_TEKST DO PRZECZYTANIA_.
Rozważmy to na przykładzie. Jeżeli patrzymy na Księżyc gołym okiem, to jego obraz, który dociera do naszej świadomości, jest o wiele uboższy od zespołu bodźców „rzeczywiście" wysyłanych przez Księżyc. Rozdzielczość naszego oka jest ograniczona i nie pozwala na dostrzeżenie szczegółów, które możemy zaobserwować przez lunetę. Nie postrzegamy także np. promieniowania ultrafioletowego, które możemy wykryć odpowiednim detektorem, ale którego nie widzimy bezpośrednio ze względu na zakres długości fali elektromagnetycznej, na jaki jest wrażliwy nasz organ wzroku. Tego rodzaju przykłady można mnożyć. Są to bodźce, których nie odbieramy bezpośrednio, ale które możemy wykryć, używając odpowiedniej aparatury i których istotę możemy w pewnym stopniu ogarnąć naszą siecią pojęciową ze względu na posiadaną przez nas wiedzę. Ale są też do pomyślenia bodźce, których ani nie możemy wykryć przy użyciu dostępnej nam aparatury, ani pojąć w obrębie wykształconego w naszym umyśle systemu znaczeń. Przyrządy badawcze projektujemy przecież w oparciu o to, co wiemy; nie możemy jednak wykluczyć istnienia czegoś, czego nawet nie podejrzewamy ze względu na brak odpowiednich pojęć. Strata informacji w procesie percepcji jest zatem z zasady nieunikniona.

Czy jednak powyżej powiedziane nie kłóci się z codziennym doświadczeniem? Przecież jeżeli patrzymy na dane konkretne drzewo, to „widzimy" w nim znacznie więcej, niż zawiera się w naszym wrażeniu zmysłowym. „Dostrzegamy" tutaj przedstawiciela jakiegoś gatunku rośliny, obiekt zawierający komórki, wiązki przewodzące itp. To prawda, ale ta „nadwyżka informacyjna" nie pochodzi znikąd, jest skutkiem naszych poprzednich, bezpośrednich lub pośrednich obserwacji (innych drzew, preparatów mikroskopowych, informacji w książkach). To samo dotyczy „informacji" zawartej w widzeniach sennych lub halucynacjach. Zatem informacja, struktura wrażeń w naszym umyśle nie pochodzi znikąd, jest ona jakimś odzwierciedleniem (nieznanej nam) struktury „rzeczy samych w sobie". Jeżeli dwa zespoły wrażeń jawią się nam jako drzewa, a dwa inne jako słonie, to znaczy, że „rzeczy same w sobie", leżące u podstawy wrażeń w każdej parze mają podobną strukturę, a struktura „rzeczy samych w sobie" z różnych par jest zasadniczo odmienna. Podsumowując, istnienie (niezaprzeczalne) struktury świata w obrąbie naszego umysłu implikuje istnienie co najmniej równie skomplikowanej struktury „rzeczy samych w sobie".

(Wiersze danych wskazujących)

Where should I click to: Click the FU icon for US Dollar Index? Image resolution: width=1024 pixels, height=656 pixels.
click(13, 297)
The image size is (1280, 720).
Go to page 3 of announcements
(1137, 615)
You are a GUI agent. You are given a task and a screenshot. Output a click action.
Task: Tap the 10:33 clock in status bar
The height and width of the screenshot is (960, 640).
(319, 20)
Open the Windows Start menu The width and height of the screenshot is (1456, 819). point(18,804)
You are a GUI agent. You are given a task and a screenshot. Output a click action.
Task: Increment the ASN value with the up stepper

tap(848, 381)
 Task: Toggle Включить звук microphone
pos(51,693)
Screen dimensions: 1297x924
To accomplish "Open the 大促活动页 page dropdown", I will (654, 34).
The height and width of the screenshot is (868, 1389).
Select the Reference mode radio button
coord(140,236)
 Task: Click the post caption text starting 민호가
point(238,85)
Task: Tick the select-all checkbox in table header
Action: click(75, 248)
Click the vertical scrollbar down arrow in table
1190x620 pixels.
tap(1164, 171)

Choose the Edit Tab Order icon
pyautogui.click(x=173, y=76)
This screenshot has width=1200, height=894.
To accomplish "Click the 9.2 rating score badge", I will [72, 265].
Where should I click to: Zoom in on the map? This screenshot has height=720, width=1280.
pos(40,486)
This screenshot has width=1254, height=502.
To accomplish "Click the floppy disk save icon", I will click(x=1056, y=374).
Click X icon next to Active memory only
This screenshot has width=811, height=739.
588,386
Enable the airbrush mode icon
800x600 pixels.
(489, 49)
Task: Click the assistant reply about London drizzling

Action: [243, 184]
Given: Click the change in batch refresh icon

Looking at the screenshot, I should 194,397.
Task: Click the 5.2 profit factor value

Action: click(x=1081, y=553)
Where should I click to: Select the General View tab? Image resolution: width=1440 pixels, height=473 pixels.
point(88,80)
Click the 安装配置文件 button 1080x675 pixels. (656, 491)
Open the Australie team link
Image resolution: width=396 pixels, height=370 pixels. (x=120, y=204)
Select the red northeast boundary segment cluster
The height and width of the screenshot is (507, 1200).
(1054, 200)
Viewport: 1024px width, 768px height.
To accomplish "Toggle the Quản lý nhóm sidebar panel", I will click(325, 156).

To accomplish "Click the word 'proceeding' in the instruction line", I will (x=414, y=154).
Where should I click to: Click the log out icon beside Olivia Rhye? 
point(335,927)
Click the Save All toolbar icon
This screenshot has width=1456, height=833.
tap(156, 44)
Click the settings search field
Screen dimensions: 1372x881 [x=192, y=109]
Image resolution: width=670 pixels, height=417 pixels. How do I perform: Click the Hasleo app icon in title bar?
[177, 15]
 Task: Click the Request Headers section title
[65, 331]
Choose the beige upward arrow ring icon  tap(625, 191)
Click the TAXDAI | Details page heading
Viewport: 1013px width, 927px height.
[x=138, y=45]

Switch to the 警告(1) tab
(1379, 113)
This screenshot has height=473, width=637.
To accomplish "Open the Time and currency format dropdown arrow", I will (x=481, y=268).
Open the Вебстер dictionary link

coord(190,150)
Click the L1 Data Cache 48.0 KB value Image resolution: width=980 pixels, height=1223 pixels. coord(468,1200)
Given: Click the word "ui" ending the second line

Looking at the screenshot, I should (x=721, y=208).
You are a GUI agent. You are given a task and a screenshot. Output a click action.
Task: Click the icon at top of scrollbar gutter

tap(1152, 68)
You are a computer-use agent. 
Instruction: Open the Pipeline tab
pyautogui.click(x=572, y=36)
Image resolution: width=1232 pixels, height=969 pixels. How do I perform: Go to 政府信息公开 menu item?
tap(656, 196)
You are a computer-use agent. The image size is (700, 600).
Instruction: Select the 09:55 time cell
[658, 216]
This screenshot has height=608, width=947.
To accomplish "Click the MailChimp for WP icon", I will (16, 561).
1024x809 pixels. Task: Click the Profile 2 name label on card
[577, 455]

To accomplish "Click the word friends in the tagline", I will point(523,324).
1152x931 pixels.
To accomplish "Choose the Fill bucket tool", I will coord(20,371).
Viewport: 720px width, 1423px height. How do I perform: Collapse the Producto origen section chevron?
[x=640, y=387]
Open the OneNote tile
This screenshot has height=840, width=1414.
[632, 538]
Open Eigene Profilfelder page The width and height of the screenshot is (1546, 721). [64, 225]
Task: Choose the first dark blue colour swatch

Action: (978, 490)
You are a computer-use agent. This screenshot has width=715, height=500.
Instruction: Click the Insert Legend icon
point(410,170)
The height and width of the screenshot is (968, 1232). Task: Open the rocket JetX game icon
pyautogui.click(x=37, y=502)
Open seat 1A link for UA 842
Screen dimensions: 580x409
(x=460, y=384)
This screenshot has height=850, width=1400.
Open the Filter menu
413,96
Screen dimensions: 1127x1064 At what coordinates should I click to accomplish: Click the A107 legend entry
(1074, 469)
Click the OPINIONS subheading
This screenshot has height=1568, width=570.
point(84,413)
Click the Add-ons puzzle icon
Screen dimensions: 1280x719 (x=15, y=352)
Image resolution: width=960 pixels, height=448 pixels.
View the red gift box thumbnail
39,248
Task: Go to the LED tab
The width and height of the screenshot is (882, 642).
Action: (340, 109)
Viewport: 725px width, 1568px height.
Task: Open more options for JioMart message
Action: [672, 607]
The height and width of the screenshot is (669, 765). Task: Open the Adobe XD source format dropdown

_DO ZROBIENIA_.
a) Sprawdź, czy każde z trzech stwierdzeń zgadza się z tekstem o percepcji, i odpowiedz „tak” lub „nie”, przytaczając dosłownie rozstrzygający fragment tekstu. (i) Promieniowanie ultrafioletowe widzimy bezpośrednio. (ii) Przyrządy badawcze projektujemy na podstawie tego, co wiemy. (iii) Straty informacji w procesie percepcji można całkowicie uniknąć.
b) Z czego według tekstu o percepcji wynika „nadwyżka informacyjna”, którą dostrzegamy, patrząc na konkretne drzewo?
Dane nie mają tu żadnego znaczenia.

_ODPOWIEDZI_.
a)
(i) Nie: „którego nie widzimy bezpośrednio ze względu na zakres długości fali elektromagnetycznej, na jaki jest wrażliwy nasz organ wzroku”.
(ii) Tak: „Przyrządy badawcze projektujemy przecież w oparciu o to, co wiemy”.
(iii) Nie: „Strata informacji w procesie percepcji jest zatem z zasady nieunikniona”.

b) Jest skutkiem naszych poprzednich, bezpośrednich lub pośrednich obserwacji, na przykład innych drzew, preparatów mikroskopowych i informacji w książkach.